Основой стратегии этих отношений стал классический журналистский подкат, который я не применяла со школы: интервью. Сугубо профессиональное: во время качественного интервью задача журналиста установить максимально приятельские и доверительные отношения с собеседником. Никогда не знаешь, какую роль он потом сыграет в твоей судьбе. И в этом один из великих плюсов моей профессии – бесчисленное количество знакомых из самых разных сфер жизни. В общем, я сходила на интервью, потом возникли уточнения, а затем последовал и первый ужин. Это было серьезнее, чем бал Наташи Ростовой: я одновременно брила ноги и выпрямляла челку, подруга, собрав детей и стопку нарядных платьев в охапку, летела ко мне через весь город спасать мой неприглядный внешний вид девочки-хипстера.

Как-то раз на день рождения он подарил мне букет калины красной, а на первой встрече он был в красной рубахе. Но фильм Шукшина я в то время еще не посмотрела, и двусмысленность ситуации оценить не смогла. Но не будем проводить параллелей с кино – в жизни все бывает куда более увлекательно.

Чуть позже, добыв в закромах шкатулки с желаниями секретный листок с вдумчиво запротоколированными параметрами идеального мужчины, я ахнула. Все сходится: всю жизнь ждала. А для филологической чувствительной барышни в возрасте, когда считаться «на выданье» уже как минимум самонадеянно, такая встреча – как распрямить туго сжатую пружину. Ноги начали терять землю, а голова – остатки здравого смысла. Пиу!

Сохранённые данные

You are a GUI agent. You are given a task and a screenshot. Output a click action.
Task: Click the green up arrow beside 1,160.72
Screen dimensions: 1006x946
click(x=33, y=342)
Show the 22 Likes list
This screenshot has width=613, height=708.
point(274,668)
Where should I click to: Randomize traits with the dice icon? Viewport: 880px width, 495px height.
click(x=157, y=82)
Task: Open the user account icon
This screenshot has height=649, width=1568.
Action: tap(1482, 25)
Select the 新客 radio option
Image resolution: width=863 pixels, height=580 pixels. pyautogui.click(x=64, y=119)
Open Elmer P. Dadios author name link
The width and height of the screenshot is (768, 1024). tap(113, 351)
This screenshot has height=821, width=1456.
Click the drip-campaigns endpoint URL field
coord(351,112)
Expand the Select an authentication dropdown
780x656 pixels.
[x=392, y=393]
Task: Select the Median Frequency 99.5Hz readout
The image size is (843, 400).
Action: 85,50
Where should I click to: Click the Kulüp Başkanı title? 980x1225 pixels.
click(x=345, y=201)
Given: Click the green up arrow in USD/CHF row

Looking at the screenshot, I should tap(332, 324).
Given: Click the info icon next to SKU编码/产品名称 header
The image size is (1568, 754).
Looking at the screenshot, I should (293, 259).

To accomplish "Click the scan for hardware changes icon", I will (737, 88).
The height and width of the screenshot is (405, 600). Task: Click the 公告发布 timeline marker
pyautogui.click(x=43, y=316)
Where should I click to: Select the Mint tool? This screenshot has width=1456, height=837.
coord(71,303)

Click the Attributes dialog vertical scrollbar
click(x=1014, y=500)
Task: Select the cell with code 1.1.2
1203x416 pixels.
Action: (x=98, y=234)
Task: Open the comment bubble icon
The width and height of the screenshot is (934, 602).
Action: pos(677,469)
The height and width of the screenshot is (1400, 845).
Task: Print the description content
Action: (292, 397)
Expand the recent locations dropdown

ЗАДАНИЯ >>
- a) Пожалуйста, повторите дословно отрывок из текста, начиная со слов «Чуть позже, добыв» и дальше вплоть до слов «здравого смысла. Пиу!».
- b) Ответьте по тексту на вопросы:
(i) Что стало основой стратегии этих отношений?
(ii) Что он подарил на день рождения?
(iii) Чей фильм на тот момент ещё не был просмотрен?
- c) Определите, соответствуют ли тексту утверждения. Для каждого ответьте «да» или «нет» и приведите решающие слова текста.
(i) Интервью было сугубо профессиональным.
(ii) На первой встрече он был в синей рубахе.
(iii) Листок с параметрами идеального мужчины хранился в шкатулке с желаниями.

ОТВЕТЫ С РАЗБОРОМ >>
- a)
Чуть позже, добыв в закромах шкатулки с желаниями секретный листок с вдумчиво запротоколированными параметрами идеального мужчины, я ахнула. Все сходится: всю жизнь ждала. А для филологической чувствительной барышни в возрасте, когда считаться «на выданье» уже как минимум самонадеянно, такая встреча – как распрямить туго сжатую пружину. Ноги начали терять землю, а голова – остатки здравого смысла. Пиу!

- b)
(i) Интервью.
(ii) Букет калины красной.
(iii) Фильм Шукшина.

- c)
(i) Да: «Сугубо профессиональное».
(ii) Нет: «на первой встрече он был в красной рубахе».
(iii) Да: «добыв в закромах шкатулки с желаниями секретный листок с вдумчиво запротоколированными параметрами идеального мужчины».